| Text passage |

_ _ _ _ _ _ _

Naive Bayes classifier

Notes on naive Bayes for categorical and continuous data

Last updated: 4 Oct 2019

Introduction

Naive Bayes classifiers are a set of supervised learning algorithms based on applying Bayes' theorem, but with strong independence assumptions between the features given the value of the class variable (hence naive).

There are different naive Bayes classifiers like Gaussian Naive Bayes, Multinomial Naive Bayes and Bernoulli Naive Bayes. These classifiers differ mainly by the assumptions they make on the distribution of every feature given the value of the class variable.

For this post, we focus on 2 use cases of naive Bayes for classification: categorical data and continuous data. For the first, we will assume a categorical distribution on the features. For the latter, we assume a Gaussian distribution. For each use case, we will break it down for you into these sections:

• Data
• Task
• Assumptions
• Pre-calculations
• Inference
• Code

Now let's get on to it!

Naive Bayes for categorical data

Data

We collected data from 10 engineers: what OS (macOS, Linux or Windows) and deep learning framework (TensorFlow, Keras or PyTorch) they use, and their favourite fast food (KFC or McD).

Table 1

No.	y	x1	x2
1	KFC	macOS	TensorFlow
2	KFC	Linux	Keras
3	McD	Linux	TensorFlow
4	KFC	macOS	Keras
5	KFC	Linux	Keras
6	KFC	Windows	Keras
7	McD	macOS	PyTorch
8	McD	Windows	PyTorch
9	KFC	Linux	Keras
10	KFC	macOS	PyTorch
	?	macOS	PyTorch

Task

The task is to predict if a person who uses macOS and PyTorch likes KFC or McD.

Assumptions

We assume that, given a particular value $y$, the distribution of $x_1$ is independent of $x_2$ This is to say that among those people who like KFC, their choice of using an OS is independent of using a deep learning, and vice versa (this is not true, we know, hence it's a naïve assumption). The same can be said for McD: among those people who like McD, their choice of using an OS is independent of using a deep learning, and vice versa. . We also assume that each of these distributions are categorical This is like throwing a (biased) die with 3 faces..

Pre-calculations

Based on the 10 datapoints, we can estimate the following:

$$ p(y) = \left\{\begin{array}{ll} {7/10} & {\text{if } y=\text{KFC}} \\ {3/10} & {\text{if } y=\text{McD}} \\ \end{array}\right. $$

Where did these numbers come from?

Out of the 10 data points, 7 are labelled as KFC and 3 are McD.

_ _ _ _ _ _ _

| Short exercise |
Continue the naive Bayes notes from their last sentence, carrying on the pre-calculations for the categorical example.

| Records shown |

_ _ _ _ _ _ _

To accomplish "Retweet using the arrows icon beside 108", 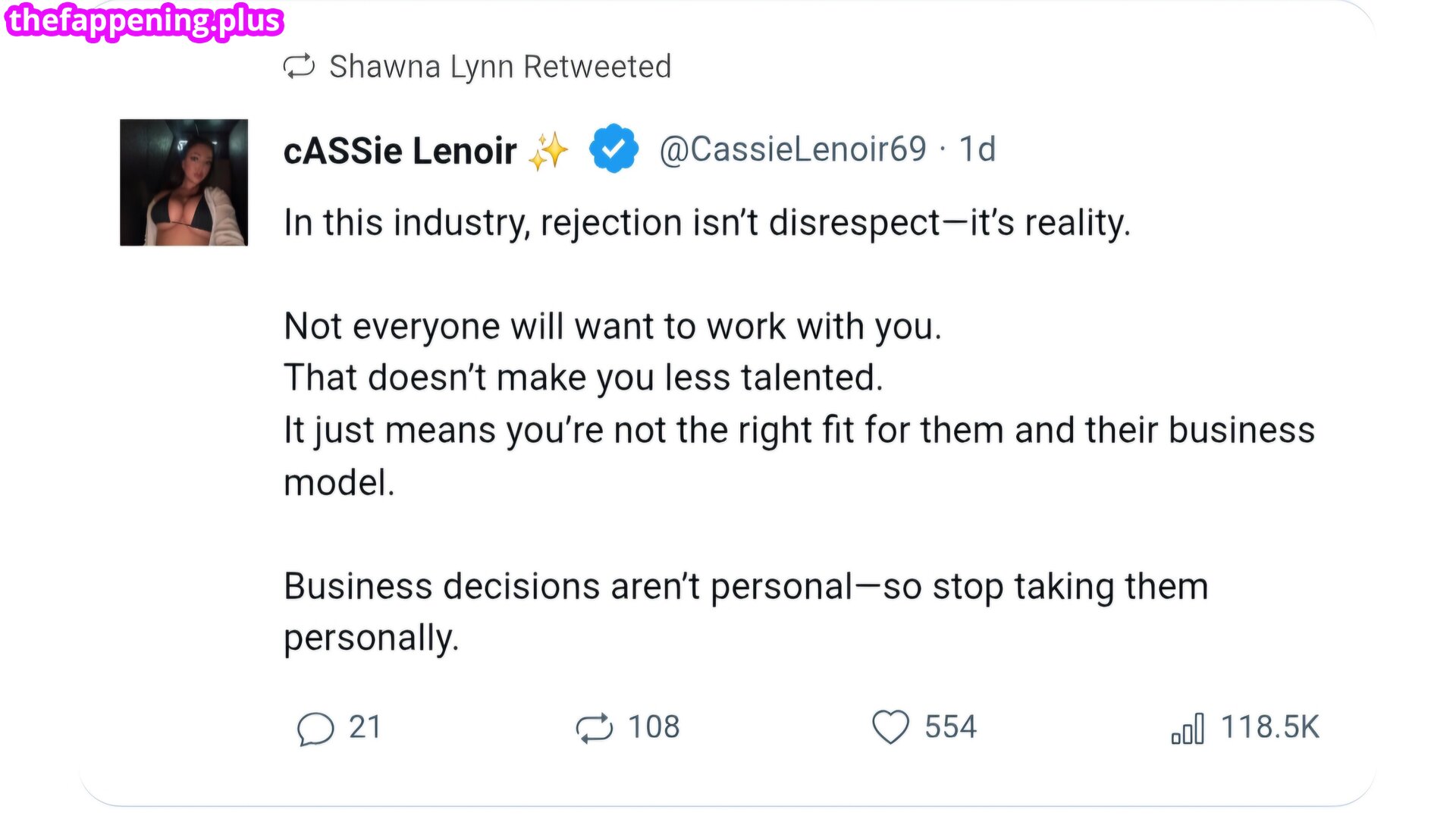I will 594,728.
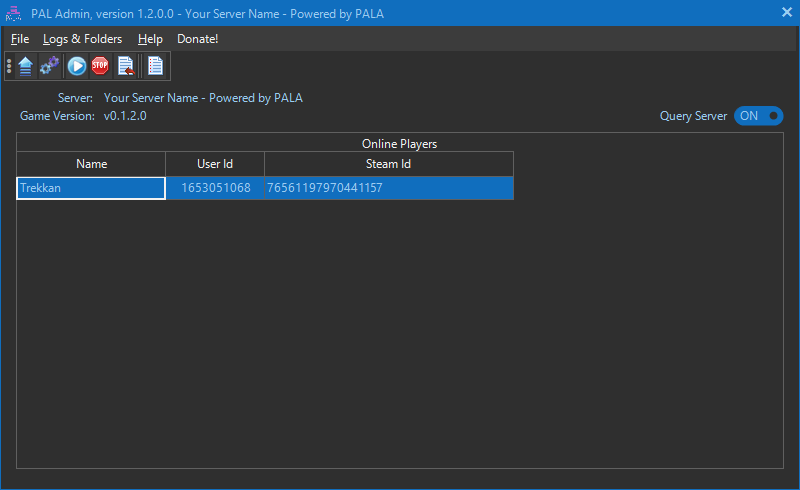This screenshot has height=490, width=800.
Task: Sort players by Name column header
Action: pyautogui.click(x=91, y=164)
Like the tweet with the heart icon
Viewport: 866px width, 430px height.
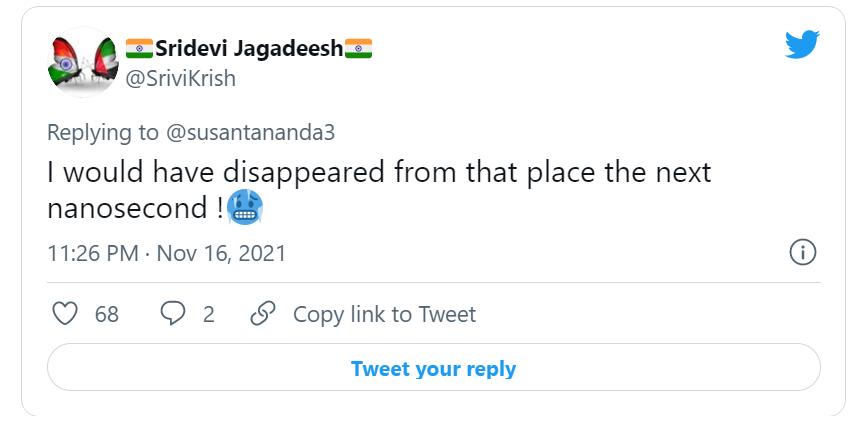click(x=65, y=314)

_ _ _ _ _ _ _

| Solved problem |
$$ p(x_1|y=\text{KFC}) = \left\{\begin{array}{ll} {3/7} & {\text{if } x_1=\text{macOS}} \\ {3/7} & {\text{if } x_1=\text{Linux}} \\ {1/7} & {\text{if } x_1=\text{Windows}} \\ \end{array}\right. $$

Where did these numbers come from?

Under the $x_1$ column of the 7 data points which are labelled as KFC, 3 are macOS, 3 are Linux and 1 is Windows.

$$ p(x_2|y=\text{KFC}) = \left\{\begin{array}{ll} {1/7} & {\text{if } x_2=\text{TensorFlow}} \\ {5/7} & {\text{if } x_2=\text{Keras}} \\ {1/7} & {\text{if } x_2=\text{PyTorch}} \\ \end{array}\right. $$

Where did these numbers come from?

Under the $x_2$ column of the 7 data points which are labelled as KFC, 5 are Keras, 1 is TensorFlow and 1 is PyTorch.

$$ p(x_1|y=\text{McD}) = \left\{\begin{array}{ll} {1/3} & {\text{if } x_1=\text{macOS}} \\ {1/3} & {\text{if } x_1=\text{Linux}} \\ {1/3} & {\text{if } x_1=\text{Windows}} \\ \end{array}\right. $$

Where did these numbers come from?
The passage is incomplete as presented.